Can anyone lead me in the right direction as to some steps and pointers for rounding the spine of a knife.


----------



## franzb69 (Mar 21, 2013)

i use a file and sandpaper while the knife is sandwiched between cartons and wood in a vice to keep it stable.


----------



## andygraybeal (Mar 21, 2013)

Would this be the same operation for the choil?


----------



## franzb69 (Mar 21, 2013)

yep. you just clamp on it vertically closer inside the vise so you don't bend it too badly. lol.

you make strips of sand paper and make a shoe shining motion around the area you're rounding down and just pull.

stainless is a pain to round down!!!!! lol.


----------



## chinacats (Mar 21, 2013)

I was recently told mill file for spine and saw file for choil...then as Franz said.


----------



## Squilliam (Mar 22, 2013)

I can't recommend using a file on Japanese knife... the file would only be a couple of RHC points above the blade so it won't cut if it's slightly dull, and a sharp file will be quickly dulled.
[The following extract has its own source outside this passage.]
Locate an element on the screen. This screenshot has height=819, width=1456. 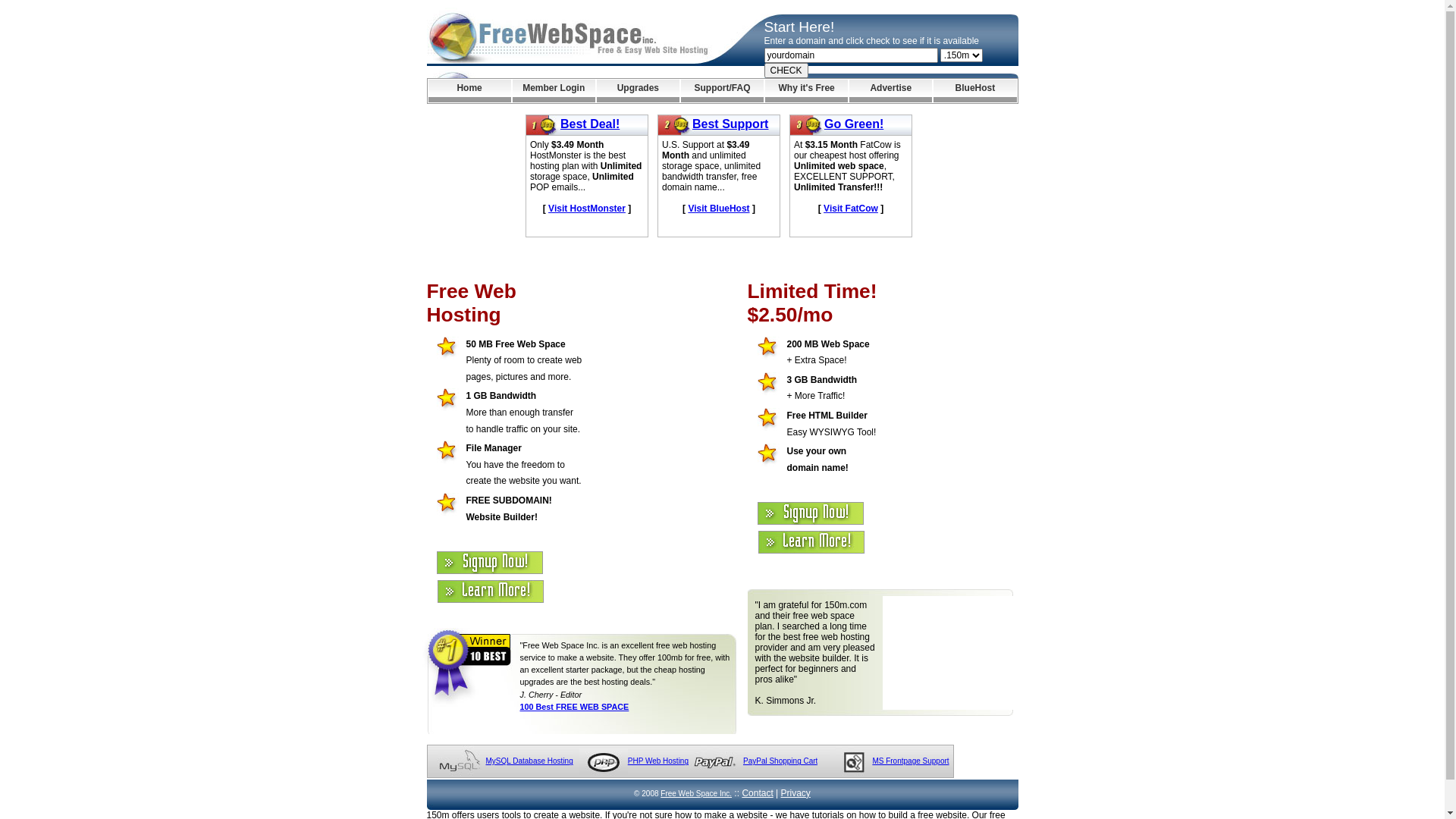
'Why it's Free' is located at coordinates (805, 90).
Stick with sandpaper. Stick a 1/4 width strip of duct tape on the back of the paper so it doesn't tear and pretend you're polishing shoes. You will be done before you know it.


----------



## franzb69 (Mar 22, 2013)

i just find it to go faster with a file. =D

it was a cheap file so i don't mind wrecking it. i bought it just for that. =D

thanks for the duck tape tip, i'll do just that next time.


----------



## Zwiefel (Mar 22, 2013)

if you don't have a vise available (like me), you can always secure the sandpaper and move the knife across the paper instead of vice versa.

Like this:

http://farm9.staticflickr.com/8460/8064837839_b164857e9b_c.jpg


----------



## zitangy (Mar 22, 2013)

Zwiefel said:


> if you don't have a vise available (like me), you can always secure the sandpaper and move the knife across the paper instead of vice versa.
> 
> Like this:
> 
> http://farm9.staticflickr.com/8460/8064837839_b164857e9b_c.jpg



I do this on a 400grit on a sheet of sandpaper. Spine aroundd 80 degrees to teh sandpaper. 

Sometimes I do teh same thing to a stone that needs some serious flattening.. especially at the ends of the stones. Never in teh center of teh stones.
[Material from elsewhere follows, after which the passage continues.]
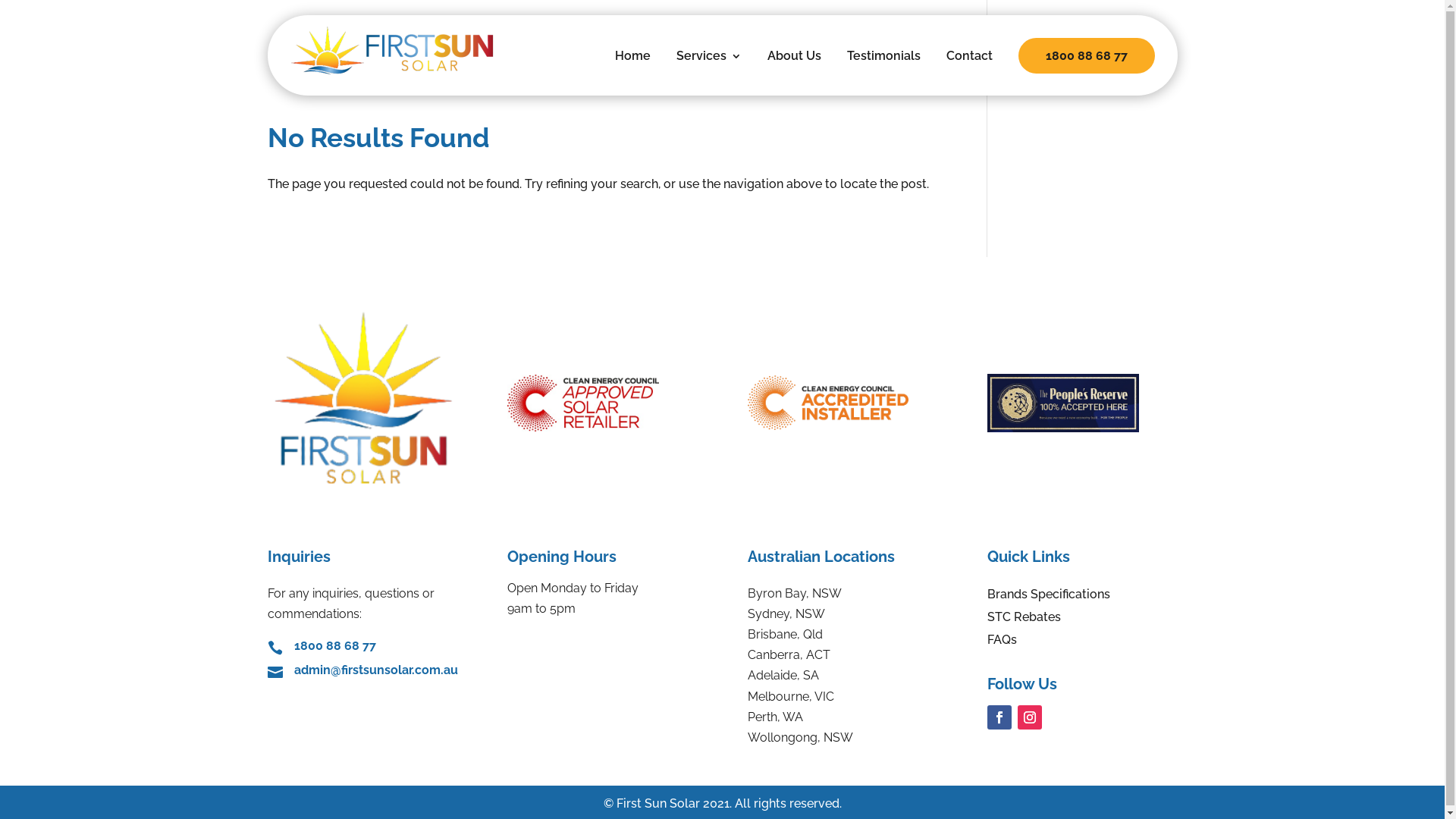 The height and width of the screenshot is (819, 1456). I want to click on 'Brands Specifications', so click(1047, 596).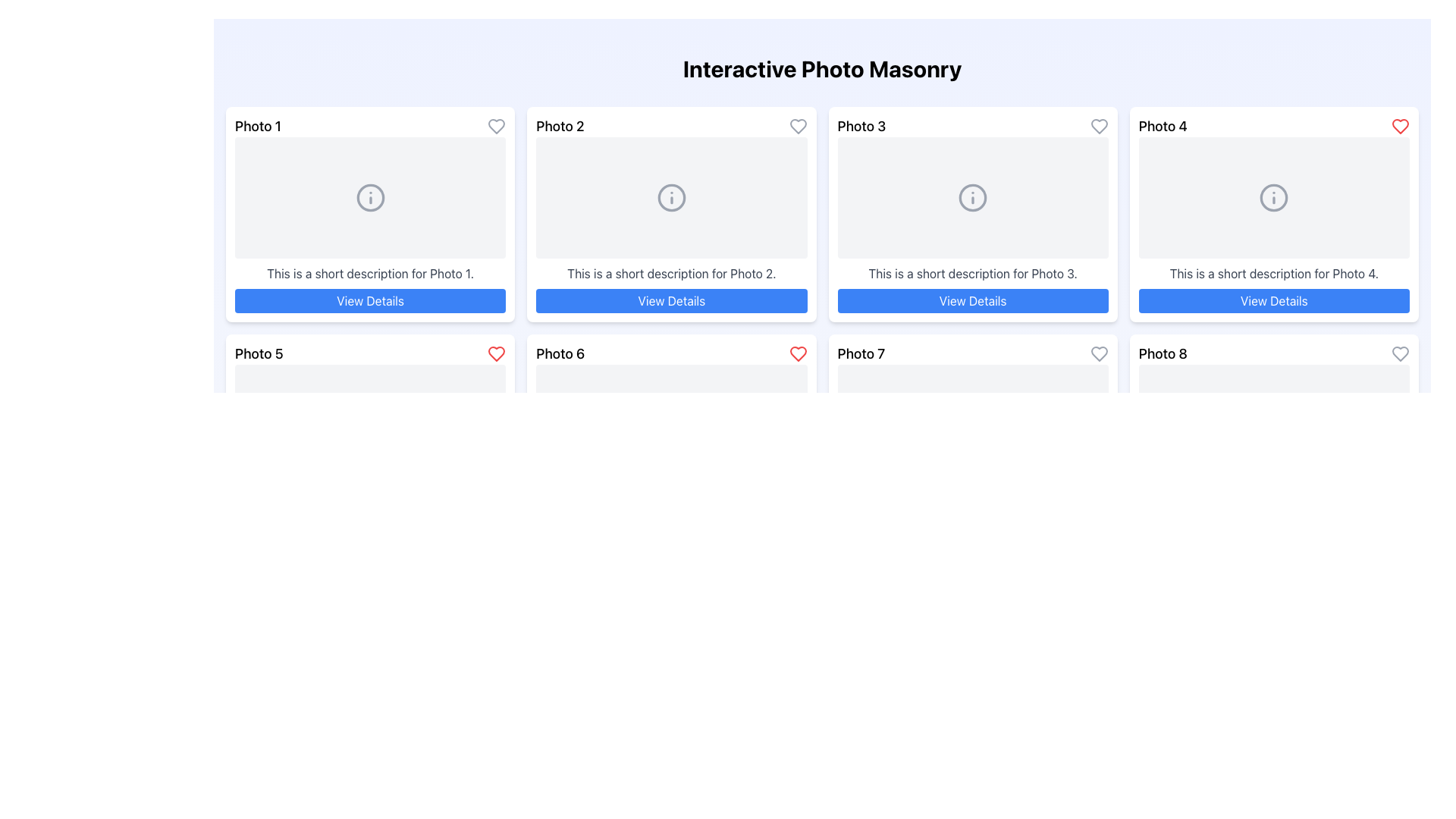  I want to click on the heart icon button used for indicating a 'like' or 'favorite' status on the 'Photo 1' card, located, so click(497, 125).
Yes tehre are times when I bring the stones to the spine..

A higher grit after it is smoothed if you want it shiny.

As for the choil..i do it only with a small piece of sandpaper..



have fun

rgds
d


----------



## mhlee (Mar 22, 2013)

I'm almost positive there's a previous thread about this where Dave recommended, IIRC, to first abrade the shoulders. I'm on my phone so I can't quickly search for the thread but I'm sure this has been discussed before.


----------



## El Pescador (Mar 22, 2013)

no vise? use a phonebook or a dictionary.


----------



## Zwiefel (Mar 22, 2013)

El Pescador said:


> no vise? use a phonebook or a dictionary.
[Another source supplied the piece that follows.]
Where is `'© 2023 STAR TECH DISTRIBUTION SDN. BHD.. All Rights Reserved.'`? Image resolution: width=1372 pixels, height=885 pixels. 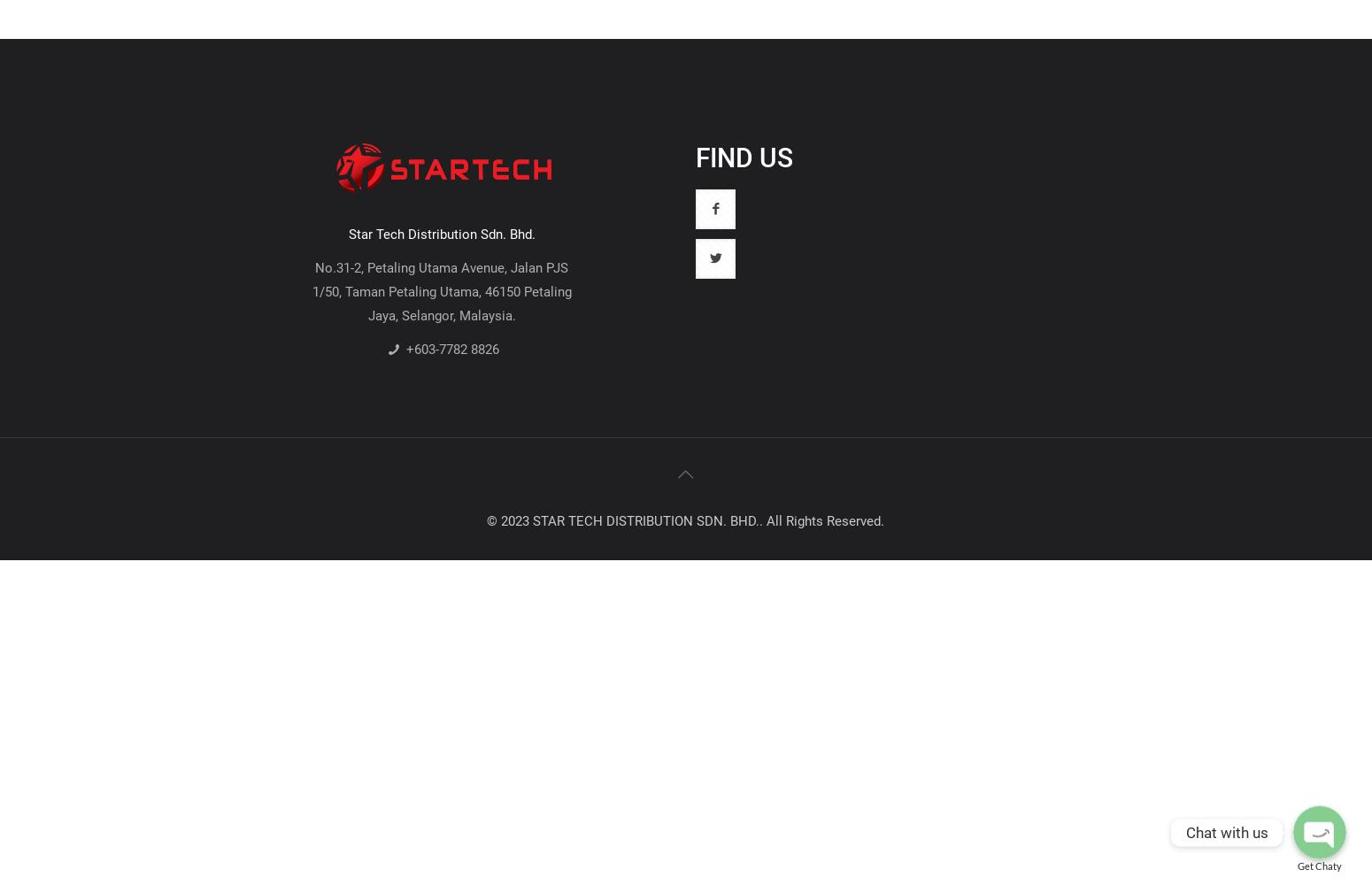 '© 2023 STAR TECH DISTRIBUTION SDN. BHD.. All Rights Reserved.' is located at coordinates (685, 519).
I've seen this recco before...but I can't quite imagine how the two fit together for this purpose...anyone have a pic?


----------



## Mike9 (Mar 22, 2013)

I find that if the knife is differentially heat treated the spine should be softer than the edge. If it's clad it is softer than the edge. I break the corners with a file or diamond file/plate. Then I back some paper with clear packing tape and slice into strips to polish. You don't need to round to the tip you don't grip down that far and besides your tool will slide right off. When I restore, or do a conversion I like to make the spine as round as possible. The choil area is much harder to achieve a full round finish on.


----------